Since Ted Boone stumbled upon National Novel Writing Month, his Novembers have never been the same.
Boone has written more than 50,000 words each November for the last nine years. Now in his 10th year participating in National Novel Writing Month, known by its community as NaNoWriMo, he serves as a municipal liaison for the Bryan-College Station region. He is also the advisor to the Creative Writers of Aggieland.
During the month of November, a typical morning for Boone, a lecturer and graduate advisor in the Mays Business School, goes as follows — wake up early, eat breakfast and write. When he is not teaching, he writes some more.
Boone said he doesn’t do much else during November, when NaNoWriMo participants are tasked with writing 50,000 words in 30 days. He replaces video games and television with writing. He writes for two to three hours every day, because he often doesn’t take his own advice to turn off his “inner editor.”
“I edit the entire time,” Boone said. “Which is not good practice, but is the process which works for me. And that’s something I encourage my participants, [which] is, I can provide you with advice, but if something works for you then by all means do it. This is supposed to be about your writing process, so if you need to write while eating peanut M&Ms because that’s the only way you can write, then go for it.”
Boone said he has always been an avid reader and enjoyed creative writing. He writes primarily near-future science fiction, drawing inspiration from the material he teaches in classes.
“I’m trying to extrapolate based on what we’re doing right now, where things may be in the near future,” Boone said. “And that my teaching, where I’m doing programming and networking and data base and other technology, lends itself to those kind of ideas. I think, ‘What would this look like in 20 years?’ And then I write a story based on that idea.”
Boone, whose masters degree is in management sciences and information systems, said he feels his stories benefit from a marriage of his interests — science and art.

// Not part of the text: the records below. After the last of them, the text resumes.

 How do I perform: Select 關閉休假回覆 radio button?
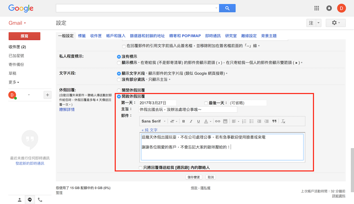click(119, 90)
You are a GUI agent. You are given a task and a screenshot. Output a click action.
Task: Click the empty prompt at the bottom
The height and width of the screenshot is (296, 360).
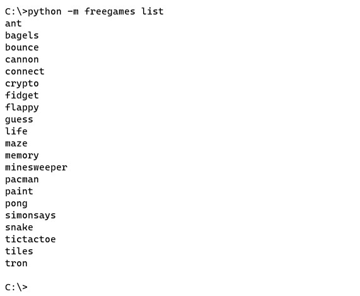coord(16,287)
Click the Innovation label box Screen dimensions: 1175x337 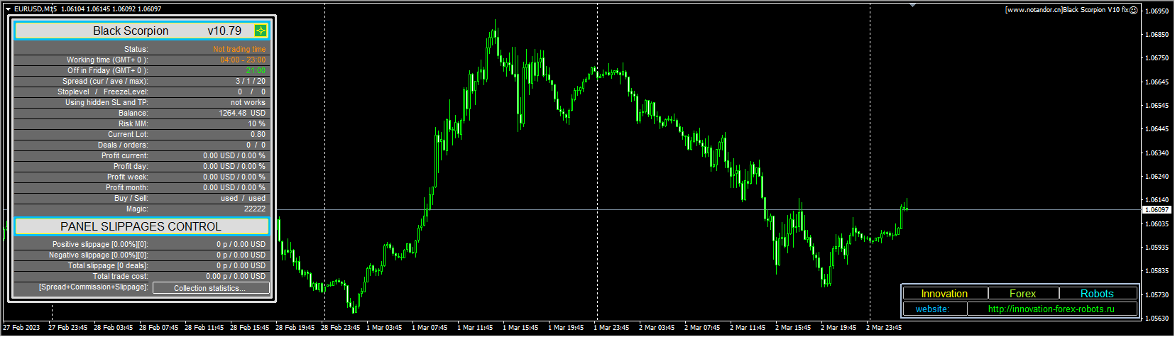[x=944, y=294]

“A lot of people in my field, we’ll talk about technology, we’ll talk about practical, common-sense solutions to problems,” Boone said. “And they don’t necessarily have an interest in the creative side of things, so I think bridging that gap — trying to be a problem solver, trying to be an engineer in some cases, especially the classroom, and then turning that around and taking it into more of the imaginary magical world of fiction — is an interesting juxtaposition for the types of mindsets.”
Andrew Woodard, history senior, said he has had the opportunity to maintain a relationship with Boone for the last three years through his participation in NaNoWriMo and position as treasurer of Creative Writers of Aggieland.
Woodard said Boone encourages people who are struggling to meet their daily word quotas during NaNoWriMo.
“He has a great way of seeing possibilities, drawbacks, good things to latch onto and loopholes — all that sort of stuff,” Woodard said. “So when I’m going in with an idea that isn’t entirely fleshed out, but it’s already right there in my head, I can talk to Ted.”
Summer Wilson, software engineer for AgriLife Information Technology, has worked with Boone since 2011, when he became her co-municipal liaison.
Wilson said Boone has been able to foster connections between A&M students and the NaNoWriMo community ever since.
“I work for a state agency on campus,” Wilson said. “We’re not the same as being actual A&M faculty members, and I don’t have any connection in my day-to-day work, whereas he can actually get that connection. You know, work with the library do things like that. Because of him there are campus write-ins. We weren’t able to do those before he came aboard.”
In November 2009, Boone wrote “The Emancipation of Bartholomew Benson,” for which he was selected as a quarter finalist for the Amazon Breakthrough Novel Award.
“It was finished at around 50,000 words, so more like a novella,” Boone said. “It was complete, so I said the words ‘The End’ at the very end of the month, which is not common for me and it actually turned out quite well.”
Boone said he’s learning to relinquish “nit-picky” editing and anticipate the “ebb and flow” of the writing process.
“Some days, you’re going to be prolific and others day you are not,” Boone said. “And there’s no reason to get particularly worked up about either of those except for in the grander scheme of things you’re generally on pace. And even then, we have participants who are down 10, 15, 20,000 words with 24 hours to go and still finish.”
Boone said writing is both rewarding and liberating.
“It grants me an escape from the normal activities I have to pursue at work and then is not nearly as constrained, “ Boone said. “So it gives me an opportunity to branch out and do some different things — escape the world for a little while.”